NVIDIA to invest up to $100B in OpenAI
The two firms have signed a letter of intent that sets out a partnership to provide at least 10 gigawatts of NVIDIA systems to train and run OpenAI’s upcoming models, with the longer-term goal of building towards superintelligence.
Tech giant NVIDIA plans to invest as much as $100 billion in ChatGPT maker OpenAI as part of a plan to roll out new systems for the company’s next wave of artificial intelligence (AI) infrastructure.
The two firms have signed a letter of intent that sets out a partnership to provide at least 10 gigawatts of NVIDIA systems to train and run OpenAI’s upcoming models, with the longer-term goal of building towards superintelligence.
The investment also covers data centres and power requirements.
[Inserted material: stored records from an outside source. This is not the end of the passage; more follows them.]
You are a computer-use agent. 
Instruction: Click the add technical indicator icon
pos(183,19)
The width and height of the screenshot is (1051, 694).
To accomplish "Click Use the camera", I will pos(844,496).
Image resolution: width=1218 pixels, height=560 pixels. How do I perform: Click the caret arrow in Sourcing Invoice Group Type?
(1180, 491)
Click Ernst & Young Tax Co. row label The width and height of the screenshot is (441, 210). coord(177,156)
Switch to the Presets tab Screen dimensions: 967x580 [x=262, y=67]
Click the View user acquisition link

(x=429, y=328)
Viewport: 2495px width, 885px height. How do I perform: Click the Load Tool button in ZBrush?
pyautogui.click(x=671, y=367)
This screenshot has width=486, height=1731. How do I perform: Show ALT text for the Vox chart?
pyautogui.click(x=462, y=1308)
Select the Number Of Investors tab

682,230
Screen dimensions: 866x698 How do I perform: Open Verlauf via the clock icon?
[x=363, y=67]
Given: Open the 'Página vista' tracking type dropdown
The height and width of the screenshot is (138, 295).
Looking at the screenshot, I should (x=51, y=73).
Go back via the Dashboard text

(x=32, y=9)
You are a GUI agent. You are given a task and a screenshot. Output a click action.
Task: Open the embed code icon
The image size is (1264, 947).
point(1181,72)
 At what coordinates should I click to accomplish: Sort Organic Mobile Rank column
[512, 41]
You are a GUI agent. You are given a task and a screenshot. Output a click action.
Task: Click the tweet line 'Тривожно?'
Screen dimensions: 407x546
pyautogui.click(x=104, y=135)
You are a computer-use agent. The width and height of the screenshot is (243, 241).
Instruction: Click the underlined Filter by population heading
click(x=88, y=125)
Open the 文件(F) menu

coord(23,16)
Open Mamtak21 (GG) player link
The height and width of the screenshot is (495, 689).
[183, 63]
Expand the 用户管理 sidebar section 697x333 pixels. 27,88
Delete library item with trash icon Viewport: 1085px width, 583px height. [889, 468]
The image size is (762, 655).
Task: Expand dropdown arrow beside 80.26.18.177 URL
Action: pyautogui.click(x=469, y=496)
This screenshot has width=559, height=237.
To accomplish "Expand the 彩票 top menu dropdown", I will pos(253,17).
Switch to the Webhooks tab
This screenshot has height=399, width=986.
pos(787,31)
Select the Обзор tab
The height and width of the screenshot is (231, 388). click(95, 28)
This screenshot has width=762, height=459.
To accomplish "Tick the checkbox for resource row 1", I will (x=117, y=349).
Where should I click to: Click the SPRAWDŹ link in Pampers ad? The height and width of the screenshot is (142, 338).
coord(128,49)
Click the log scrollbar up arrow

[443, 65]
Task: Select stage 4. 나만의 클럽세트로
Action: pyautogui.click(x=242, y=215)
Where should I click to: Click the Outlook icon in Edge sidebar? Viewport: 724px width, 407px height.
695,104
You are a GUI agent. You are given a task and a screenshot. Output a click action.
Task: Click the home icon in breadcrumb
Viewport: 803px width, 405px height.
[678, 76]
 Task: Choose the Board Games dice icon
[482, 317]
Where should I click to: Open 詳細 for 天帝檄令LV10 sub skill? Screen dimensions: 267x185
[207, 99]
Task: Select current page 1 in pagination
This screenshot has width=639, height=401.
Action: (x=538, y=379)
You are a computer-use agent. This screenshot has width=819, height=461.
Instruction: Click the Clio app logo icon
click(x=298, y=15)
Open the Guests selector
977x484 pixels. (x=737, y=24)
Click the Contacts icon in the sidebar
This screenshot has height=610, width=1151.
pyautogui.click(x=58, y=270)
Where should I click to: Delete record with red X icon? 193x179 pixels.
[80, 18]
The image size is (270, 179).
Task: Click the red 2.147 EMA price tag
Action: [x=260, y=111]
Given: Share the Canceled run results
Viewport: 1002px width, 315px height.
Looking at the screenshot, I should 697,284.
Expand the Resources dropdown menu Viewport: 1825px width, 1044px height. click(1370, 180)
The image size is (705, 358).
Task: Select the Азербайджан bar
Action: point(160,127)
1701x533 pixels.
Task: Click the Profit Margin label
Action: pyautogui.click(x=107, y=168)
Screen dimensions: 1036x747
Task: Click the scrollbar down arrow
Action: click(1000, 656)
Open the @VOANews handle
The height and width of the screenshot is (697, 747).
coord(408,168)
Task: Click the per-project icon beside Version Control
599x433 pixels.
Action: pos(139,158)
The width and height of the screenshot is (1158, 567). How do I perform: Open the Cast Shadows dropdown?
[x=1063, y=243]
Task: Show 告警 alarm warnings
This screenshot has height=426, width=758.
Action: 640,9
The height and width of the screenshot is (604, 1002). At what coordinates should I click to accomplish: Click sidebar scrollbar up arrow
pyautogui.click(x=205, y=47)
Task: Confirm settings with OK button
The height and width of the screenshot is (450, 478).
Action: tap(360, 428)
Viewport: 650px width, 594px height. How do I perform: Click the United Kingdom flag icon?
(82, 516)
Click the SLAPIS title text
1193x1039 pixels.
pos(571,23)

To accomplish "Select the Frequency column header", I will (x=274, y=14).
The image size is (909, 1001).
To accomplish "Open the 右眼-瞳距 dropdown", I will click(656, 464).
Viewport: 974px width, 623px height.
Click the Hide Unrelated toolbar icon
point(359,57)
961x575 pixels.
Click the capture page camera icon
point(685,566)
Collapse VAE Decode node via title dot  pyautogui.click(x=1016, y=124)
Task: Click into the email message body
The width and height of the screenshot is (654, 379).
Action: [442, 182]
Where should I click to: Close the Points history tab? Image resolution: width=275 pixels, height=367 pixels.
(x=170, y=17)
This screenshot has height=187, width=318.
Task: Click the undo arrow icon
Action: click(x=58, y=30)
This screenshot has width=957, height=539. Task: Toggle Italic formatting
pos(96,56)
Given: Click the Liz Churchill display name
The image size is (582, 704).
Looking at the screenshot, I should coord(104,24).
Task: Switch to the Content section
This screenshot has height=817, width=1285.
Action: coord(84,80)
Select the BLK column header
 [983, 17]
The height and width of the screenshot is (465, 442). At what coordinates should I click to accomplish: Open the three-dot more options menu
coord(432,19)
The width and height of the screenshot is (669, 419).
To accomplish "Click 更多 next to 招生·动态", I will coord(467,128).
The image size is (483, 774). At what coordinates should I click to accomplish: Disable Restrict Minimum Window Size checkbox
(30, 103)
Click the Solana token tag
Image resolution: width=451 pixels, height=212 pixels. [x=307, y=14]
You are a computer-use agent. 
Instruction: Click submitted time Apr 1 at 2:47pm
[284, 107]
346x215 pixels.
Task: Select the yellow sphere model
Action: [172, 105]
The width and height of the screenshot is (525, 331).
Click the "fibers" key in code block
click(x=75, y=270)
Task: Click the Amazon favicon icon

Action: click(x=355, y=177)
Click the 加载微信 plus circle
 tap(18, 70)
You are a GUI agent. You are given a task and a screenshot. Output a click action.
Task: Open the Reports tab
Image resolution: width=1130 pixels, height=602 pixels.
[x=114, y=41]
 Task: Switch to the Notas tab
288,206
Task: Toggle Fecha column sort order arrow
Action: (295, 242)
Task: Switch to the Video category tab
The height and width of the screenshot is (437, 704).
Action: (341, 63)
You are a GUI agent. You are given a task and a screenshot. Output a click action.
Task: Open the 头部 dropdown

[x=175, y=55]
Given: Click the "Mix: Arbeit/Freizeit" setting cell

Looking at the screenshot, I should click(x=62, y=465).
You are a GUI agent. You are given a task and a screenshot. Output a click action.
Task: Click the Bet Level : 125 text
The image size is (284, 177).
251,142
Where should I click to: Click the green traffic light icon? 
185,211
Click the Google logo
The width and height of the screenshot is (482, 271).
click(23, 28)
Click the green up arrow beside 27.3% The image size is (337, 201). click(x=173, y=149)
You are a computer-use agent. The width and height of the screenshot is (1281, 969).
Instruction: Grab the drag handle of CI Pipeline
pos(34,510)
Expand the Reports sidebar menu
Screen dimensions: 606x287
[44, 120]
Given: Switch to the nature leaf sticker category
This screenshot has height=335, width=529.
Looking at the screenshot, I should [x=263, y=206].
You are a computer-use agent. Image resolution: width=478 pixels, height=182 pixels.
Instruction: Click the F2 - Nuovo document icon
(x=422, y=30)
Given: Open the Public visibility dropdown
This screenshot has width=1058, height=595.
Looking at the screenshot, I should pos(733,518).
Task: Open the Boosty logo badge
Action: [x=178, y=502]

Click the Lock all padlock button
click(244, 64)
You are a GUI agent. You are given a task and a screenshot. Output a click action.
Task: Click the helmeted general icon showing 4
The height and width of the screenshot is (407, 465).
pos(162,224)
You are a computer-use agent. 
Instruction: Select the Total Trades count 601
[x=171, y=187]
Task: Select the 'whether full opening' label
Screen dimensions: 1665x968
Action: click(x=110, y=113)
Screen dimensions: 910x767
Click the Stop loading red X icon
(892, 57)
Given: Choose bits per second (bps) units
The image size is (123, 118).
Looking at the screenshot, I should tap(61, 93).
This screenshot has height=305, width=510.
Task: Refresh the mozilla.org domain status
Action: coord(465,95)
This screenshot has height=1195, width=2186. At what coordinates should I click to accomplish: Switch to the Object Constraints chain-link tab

The first stage is scheduled to begin operating in the second half of 2026, using the NVIDIA Vera Rubin platform.
“Everything starts with compute,” said Sam Altman, Co-founder and CEO of OpenAI. “Compute infrastructure will be the basis for the economy of the future, and we will utilise what we’re building with NVIDIA to both create new AI breakthroughs and empower people and businesses with them at scale.”
OpenAI will work with NVIDIA as its main partner for compute and networking in support of AI factory expansion. The two companies plan to align OpenAI’s software with NVIDIA’s hardware. This sits alongside their collaborations with Microsoft, Oracle, SoftBank and Stargate on large-scale AI infrastructure.
“NVIDIA and OpenAI have pushed each other for a decade, from the first DGX supercomputer to the breakthrough of ChatGPT,” said Jensen Huang, Founder and CEO of NVIDIA, adding that this investment and infrastructure partnership mark the next leap forward.
OpenAI now reports more than 700 million weekly active users, with uptake across enterprises, small businesses and developers worldwide.
This development comes a few days after NVIDIA said it will invest $5 billion in Intel as the two companies announced plans to work together on developing several generations of customised products for data centres and personal computers.